As well, the backgrounder from the CLHIA says the internal pools that insurance carriers set up will be “a source of competition and open for customization by each insurer,” notes Sullivan, which leaves the future state of the program uncertain.
“Where will this end up five years from now?” he asks. “Will certain insurers evolve a much more competitive offering than others? There are a number of key questions that still need answering before anyone can really evaluate the benefit of this new agreement.”
And since the program covers fully insured plans only, it doesn’t affect administrative services only (ASO) plans—the typical plan structure for larger plans in Canada, Sullivan adds.
Boundy says the decision to focus on ASO came down to a need for uniformity and agreement from carriers. “The non-refund, fully insured [plans] seemed to be the place where there was consistency of thought. People who choose to go ASO—they’re choosing to take on their own risk,” he explains. “The philosophy of ASO is that the plan sponsor is saying, ‘I can take the risk and I may choose some level of drug protection, but I am basically choosing to self-insure.”
However, that could change in the future, says Boundy. The pooling program could be expanded to ASO plans—although, at the moment, there’s no set timeline for such a move.
For now, those in the benefits space will be watching to see how the new framework plays out for both employers and employees as they battle an increasingly expensive drug market.
“It’s great to see that the issue of high-cost drugs is getting attention, but this is a very complicated area to manage, and one that differs profoundly from province to province,” says Sullivan. “It would be prudent to reserve judgment until we see more details emerge. It is a step in the right direction, but there are many more steps required to manage this area in a responsible and sustainable manner.”

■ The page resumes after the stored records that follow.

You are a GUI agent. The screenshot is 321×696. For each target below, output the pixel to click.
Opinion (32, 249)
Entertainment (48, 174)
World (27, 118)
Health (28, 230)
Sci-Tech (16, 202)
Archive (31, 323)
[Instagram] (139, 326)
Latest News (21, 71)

Currently, the participating insurers are: Alberta Blue Cross, Assomption Vie, The Co-operators, Desjardins Financial Security, Empire Life, Equitable Life, GMS Group Medical Services, Great-West Life, Green Shield Canada, Industrial Alliance, La Capitale, La Survivance, Manitoba Blue Cross, Manulife Financial, Medavie Blue Cross, Pacific Blue Cross, RBC Insurance, Saskatchewan Blue Cross, SSQ Financial Group, Standard Life, Sun Life Financial, Union Vie and Wawanesa Life.